Les enfants sont coincés dans une autre fissure du système de santé. Il n’y a pas d’équipe de thérapeutes en place pour soutenir les victimes d’agressions sexuelles. Avec l’augmentation du nombre de cas rapportés, les services d’intervention et de protection de l’enfance doivent travailler de concert pour colmater les brèches. Le gouvernement, de son côté, propose un plan d’action. Ils se sont retrouvés, le 6 novembre dernier, à Yellowknife, pour un atelier de travail sur les agressions sexuelles.
« Tout le monde parle de la même chose, explique la pédiatre Marie-Claude LeBeau, c’est-à-dire reconnaître les cas d’abus sexuels mais aussi les services pour les enfants une fois qu’on a reconnu les cas. Je pense que ça, ça n’existe pas tellement. » Ce constat a également été soulevé par le médecin hygiéniste en chef des T.N.-O., André Corriveau, qui mentionne qu’une meilleure définition des rôles entre les intervenants et la police est prioritaire.
La situation, selon le gouvernement, devient pressante. « L’incidence, quand vous consultez les statistiques, démontre clairement qu’il y a urgence », a déclaré le directeur du bureau des Services communautaires intégrés, du ministère de la Santé et des Services sociaux, Dana Heide.

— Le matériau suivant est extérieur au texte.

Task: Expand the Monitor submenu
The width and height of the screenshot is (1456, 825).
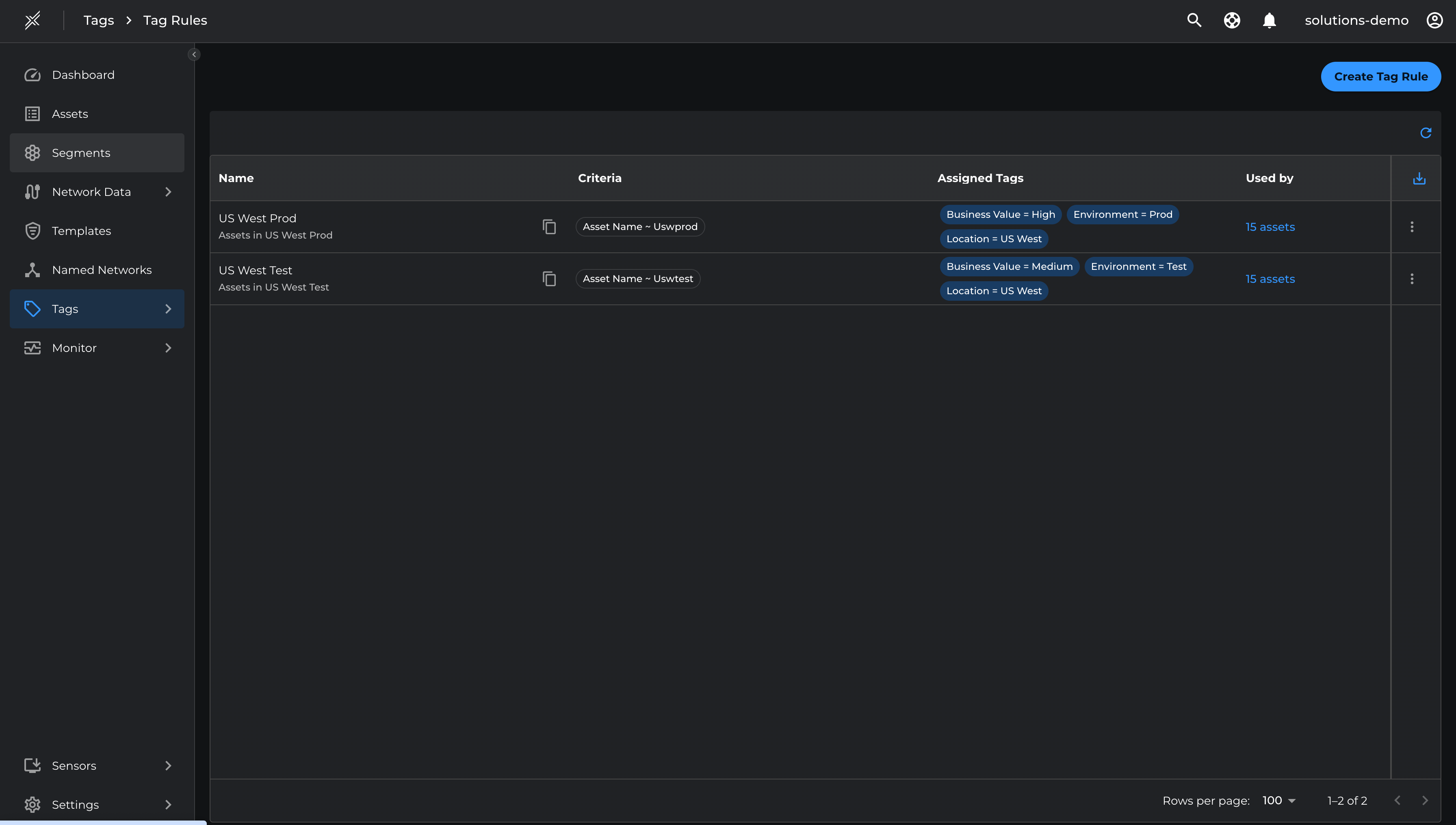Action: point(168,348)
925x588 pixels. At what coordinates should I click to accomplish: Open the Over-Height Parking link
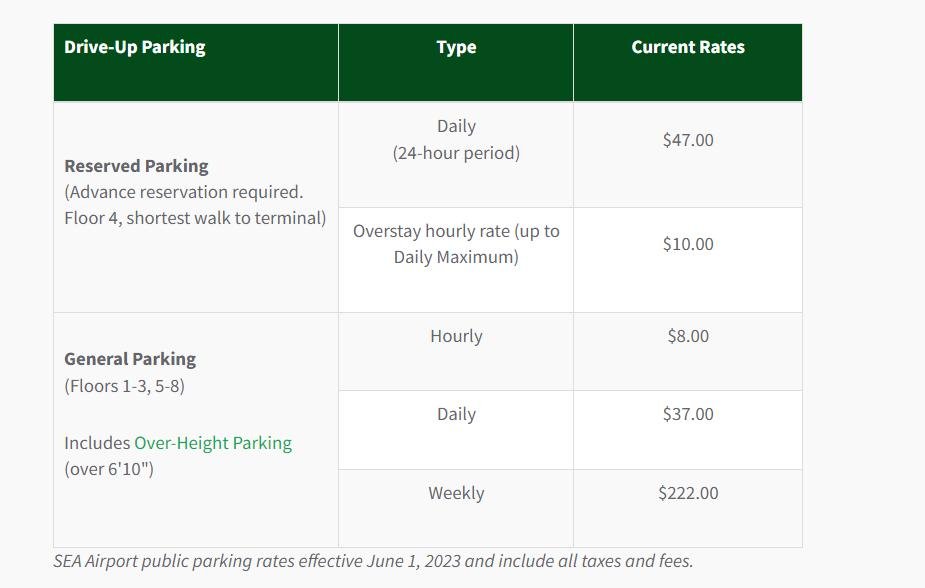pos(213,442)
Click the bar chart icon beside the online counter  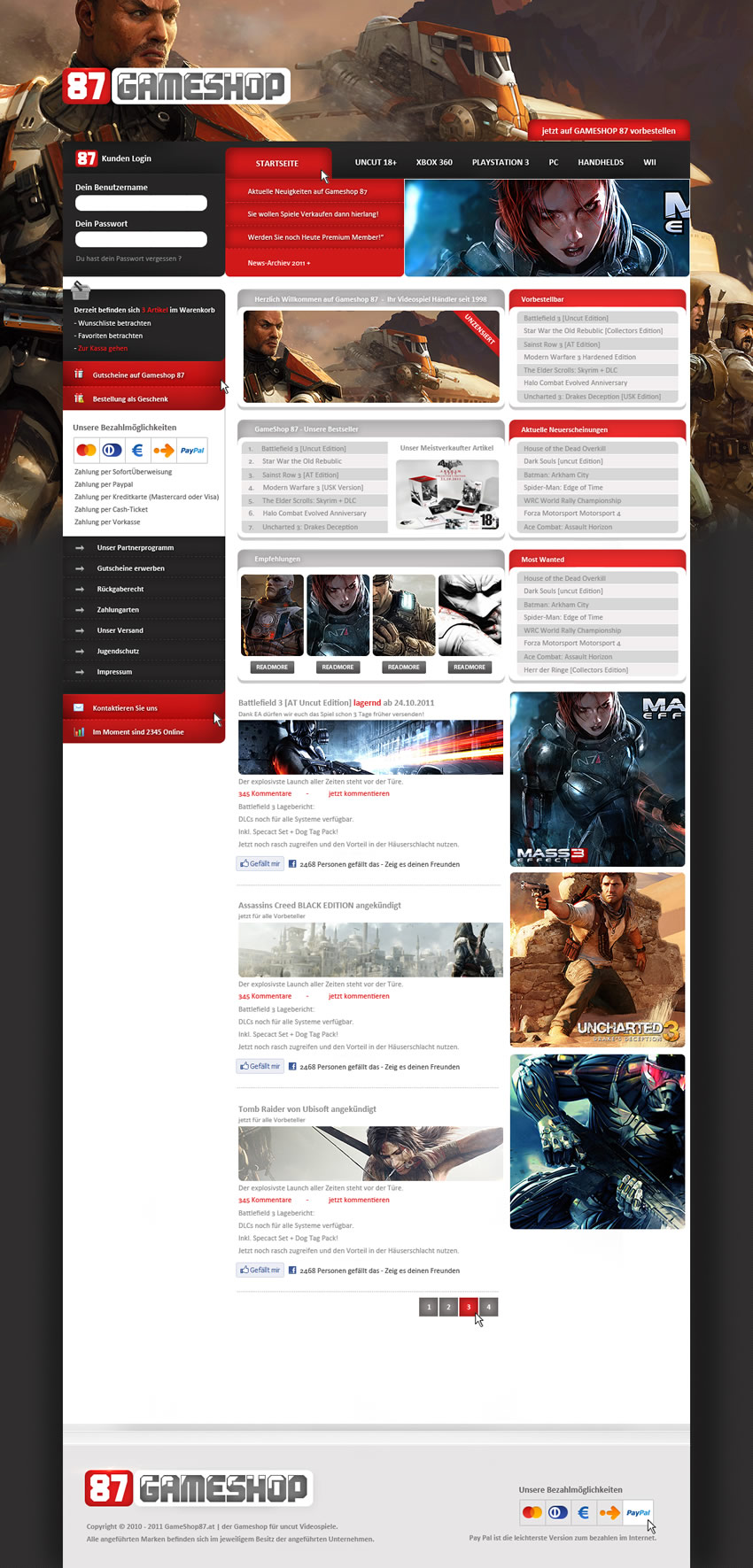[79, 732]
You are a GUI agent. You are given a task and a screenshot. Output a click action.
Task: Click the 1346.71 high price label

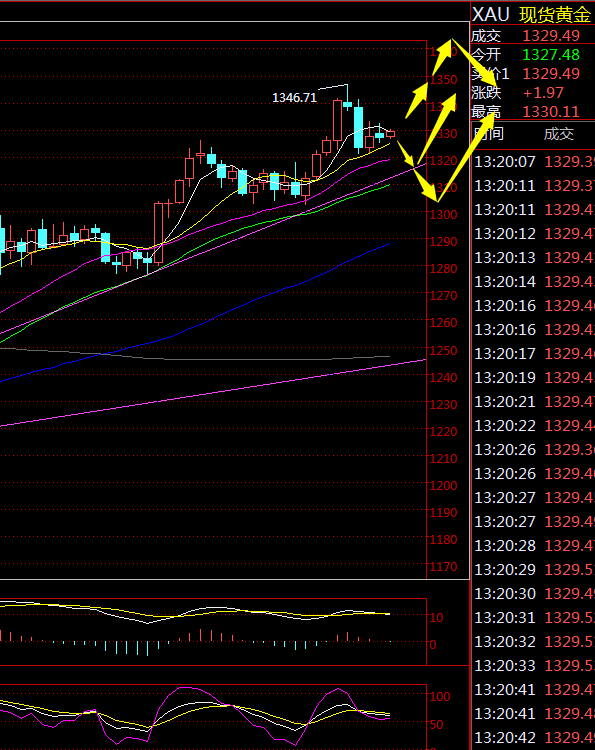tap(294, 98)
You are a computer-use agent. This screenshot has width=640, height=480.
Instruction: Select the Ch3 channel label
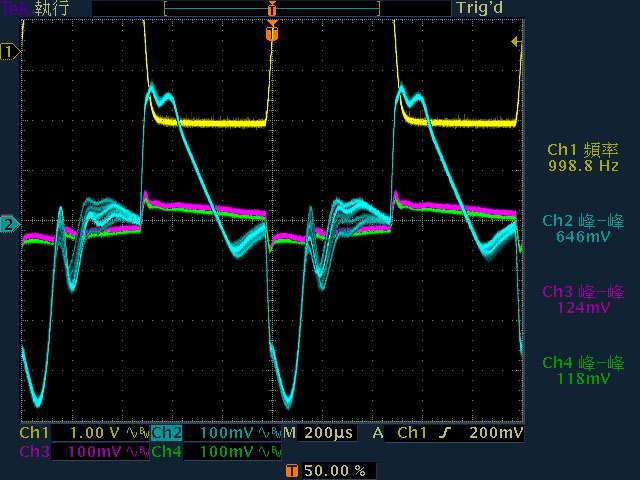[x=35, y=452]
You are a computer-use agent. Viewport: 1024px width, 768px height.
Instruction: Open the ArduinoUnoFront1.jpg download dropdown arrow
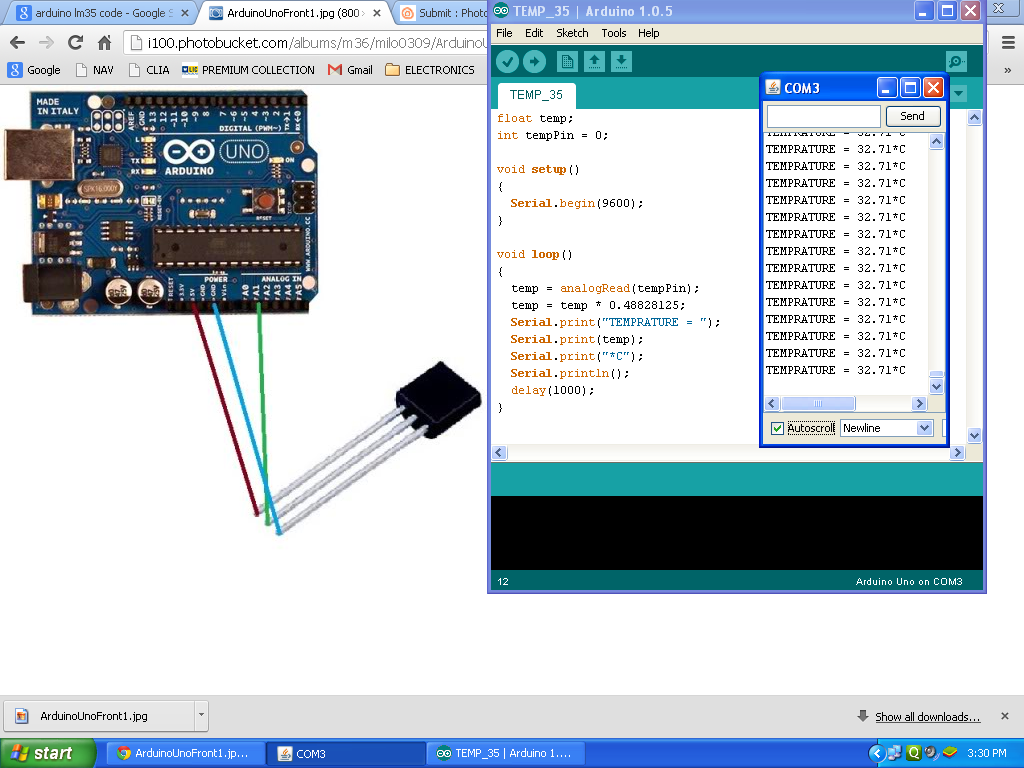(200, 716)
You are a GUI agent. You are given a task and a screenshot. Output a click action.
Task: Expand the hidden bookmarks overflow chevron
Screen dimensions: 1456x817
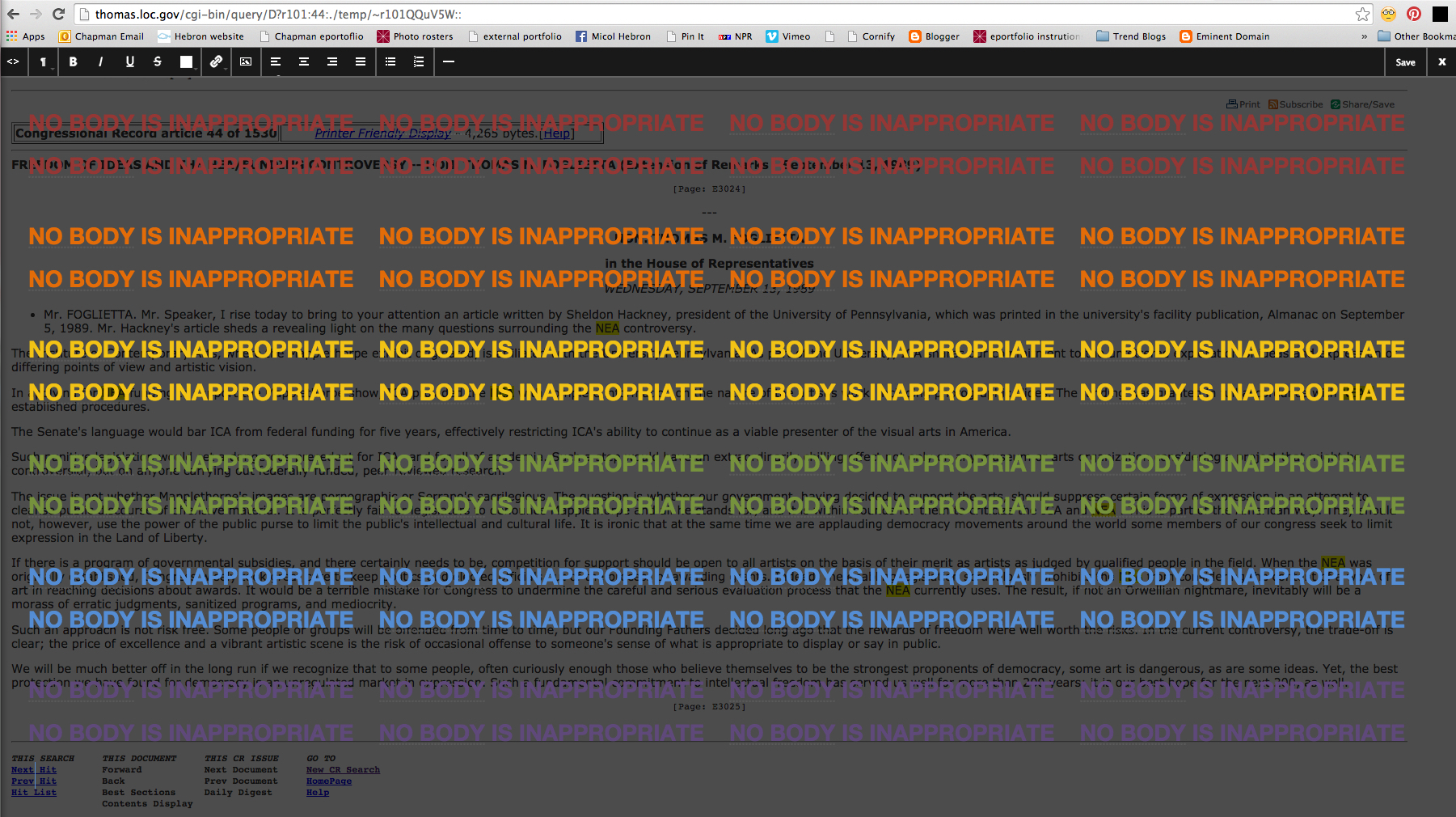(x=1365, y=36)
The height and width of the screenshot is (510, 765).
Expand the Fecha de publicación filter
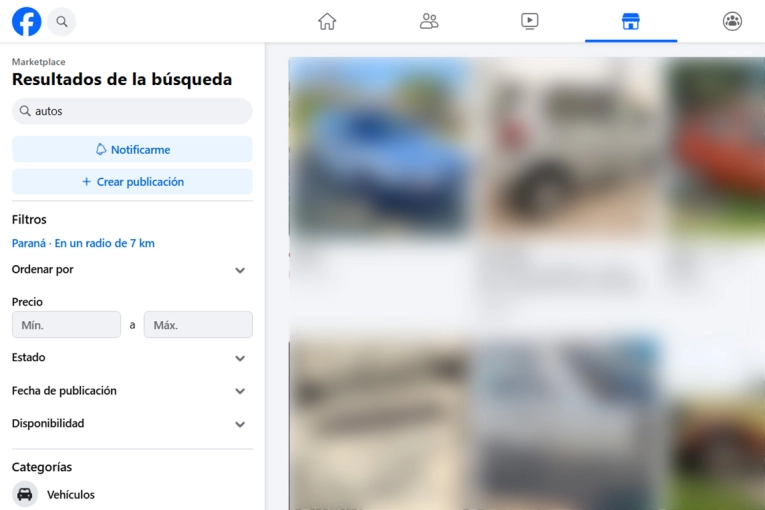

Selon ces statistiques du ministère, 195 cas d’abus sexuel ont été rapportés au service de protection de l’enfant entre 2000 et 2001. Le taux d’abus sexuel aux T.N.-O. est de 4,6 fois plus élevé que le taux national.
Le problème, qui est multiple, s’attaque au suivi des cas rapportés. Tous les services sont en place pour reconnaître les cas d’abus sexuels, mais, selon la pédiatre, le suivi n’est pas assuré par le service de protection de l’enfant. « À Yellowknife, si un enfant a besoin de psychothérapie ou d’orientation, il n’y a pas beaucoup de services. Aux T.N.-O., c’est une déficience. Reconnaître qu’un enfant a été abusé sexuellement et ne pas faire de thérapie, je trouve ça bête. »
Parallèlement, les intervenants ne savent pas où commence leur mandat et où il s’arrête. Parfois, l’enfant peut se faire questionner plusieurs fois par différents spécialistes, ce qui multiplie les risques de témoignage biaisé. En bout de ligne, la défense peut utiliser ces contradictions en Cour et pénaliser l’enfant. Normalement, l’enfant ne devrait subir l’entrevue qu’à une seule reprise, sur bande vidéo, sous la supervision des forces policières et du ministère de la Santé et des Services sociaux.
Inévitablement, le manque de personnel dans le système de santé affecte les services offerts aux victimes. Pour la pédiatre Marie-Claude LeBeau, le recrutement est la clef de la solution. « On manque de psychothérapeutes. Ce n’est pas que la qualité ne soit pas bonne, mais on n’a pas assez de gens. »
Le gouvernement s’est engagé à mettre sur pied un plan d’action pour dénouer l’impasse. « Ce n’est pas seulement une question d’embaucher plus d’infirmières ou de travailleurs sociaux », indique le directeur Dana Heide. « Il faut développer un bon protocole qui définit comment nous pouvons travailler ensemble, afin de soutenir les victimes. »
L’arrivée prochaine d’un autre document signé par le ministère de la Santé et des Services sociaux ne fait pas nécessairement bondir de joie les travailleurs de première ligne. « Quand j’entends ça, ça me fait toujours un petit peu peur, a déclaré la pédiatre. On peut faire des plans d’action, c’est un début. Après ça, il faudra recruter. »
Le ministère reconnaît que certains services sont inexistants, mais mise avant tout sur une meilleure coordination des services en place. Plus de formation ne serait pas superflu. « Nous devons développer des compétences. Non pas seulement amener l’enfant en Cour, mais apporter le soutien nécessaire à la famille et à l’enfant une fois les cas divulgués. »
Le plan d’action visera, selon Dana Heide, à faire reconnaître l’ampleur du problème et à développer une bonne compréhension des rôles de chacun. Le ministère s’engage également à développer une relation de confiance entre les intervenants et les victimes.